“A man taking basil from a woman will love her always” according to Sir Thomas Moore, both a Renaissance man and a saint — and he may actually have something here. And did he know that in ancient Rome, basil symbolized love? Here in the New World, basil has become a staple in our herb gardens and is featured on menus everywhere.
No longer some fancy herb used solely to make pesto, ultra-fragrant basil is a forgotten aphrodisiac, now making a comeback and found in everything from pancakes to ice cream and martinis, side by side with oysters and chocolate, both also libido boosters.
Southeastern Asian cuisine would not be complete without basil used in curries, phos and stir fries. By adding fresh basil toward the end of the cooking stage of the dish, the aroma and flavor remain intact; the longer basil is exposed to heat, the less potent it becomes.
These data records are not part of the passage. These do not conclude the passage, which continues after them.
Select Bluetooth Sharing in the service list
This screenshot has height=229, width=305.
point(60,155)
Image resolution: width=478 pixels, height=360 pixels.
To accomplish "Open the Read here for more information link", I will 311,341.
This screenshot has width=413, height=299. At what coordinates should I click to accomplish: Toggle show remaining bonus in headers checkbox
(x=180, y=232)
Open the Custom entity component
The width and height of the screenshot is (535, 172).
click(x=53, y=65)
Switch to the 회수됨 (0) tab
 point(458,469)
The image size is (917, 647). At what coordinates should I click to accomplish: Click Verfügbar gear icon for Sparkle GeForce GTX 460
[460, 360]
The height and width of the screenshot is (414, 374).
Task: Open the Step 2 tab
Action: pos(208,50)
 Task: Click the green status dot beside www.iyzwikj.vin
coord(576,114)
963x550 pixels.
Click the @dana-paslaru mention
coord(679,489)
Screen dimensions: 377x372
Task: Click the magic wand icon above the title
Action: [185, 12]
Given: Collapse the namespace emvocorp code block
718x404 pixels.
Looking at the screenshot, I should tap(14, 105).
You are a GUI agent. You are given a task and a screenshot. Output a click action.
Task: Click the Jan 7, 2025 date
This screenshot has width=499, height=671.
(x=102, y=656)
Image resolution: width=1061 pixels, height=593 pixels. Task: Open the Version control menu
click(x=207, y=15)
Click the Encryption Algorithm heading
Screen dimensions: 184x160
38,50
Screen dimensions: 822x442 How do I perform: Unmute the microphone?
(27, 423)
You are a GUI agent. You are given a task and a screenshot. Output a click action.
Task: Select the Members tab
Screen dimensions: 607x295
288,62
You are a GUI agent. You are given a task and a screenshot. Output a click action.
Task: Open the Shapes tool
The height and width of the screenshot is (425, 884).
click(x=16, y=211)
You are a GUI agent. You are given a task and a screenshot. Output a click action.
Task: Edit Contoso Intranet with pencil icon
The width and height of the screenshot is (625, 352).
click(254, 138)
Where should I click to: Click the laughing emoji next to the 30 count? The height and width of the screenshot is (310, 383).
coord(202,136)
Grow a few basil plants in containers so you can bring them indoors before fall frost.
RECIPES BY CARRIE HIRSCH
To jazz up grilled vegetables, seafood, poultry and steak, keep basil butter on hand.
INGREDIENTS (makes ó cup)
½ handful basil leaves, coarsely chopped
¼ teaspoon salt
1 stick salted butter, slightly softened, cut into pieces
PREP: Combine all ingredients in a mini food processor, pulse until smooth. Transfer to a ramekin, cover and refrigerate.
Caprese on a Skewer
BY CARRIE HIRSCH
Mozzarella “pearls,” fresh mozzarella balls the size of miniature marshmallows found in the refrigerated cheese case in the deli section of supermarkets, are a bit light on flavor on their own, but paired with a few simple ingredients, they really make a tasty appetizer. This recipe can be prepared a few hours in advance, refrigerated and kept covered until ready to serve.
INGREDIENTS (Serves 10-12 as an appetizer)
1 (8-ounce) packaged mozzarella pearls (about 80)
1 pint grape or cherry tomatoes (about 40)
1 handful basil leaves, cut into ½” strips
3 tablespoons white balsamic vinegar
3 tablespoons extra-virgin olive oil
Salt and pepper
10-inch wooden skewers
PREP: Cut the tomatoes in half and place in a medium bowl. Toss gently with vinegar, olive oil, salt and pepper until well coated. Press a strip of basil across the cut side of each tomato, then insert a mozzarella pearl over it and into the cavity (ends of the basil strip will stick out on each side, making it look like a bird, and the pearl will be secure inside the tomato.) Place 6-8 on each wooden skewer. Cover and refrigerate until ready to serve.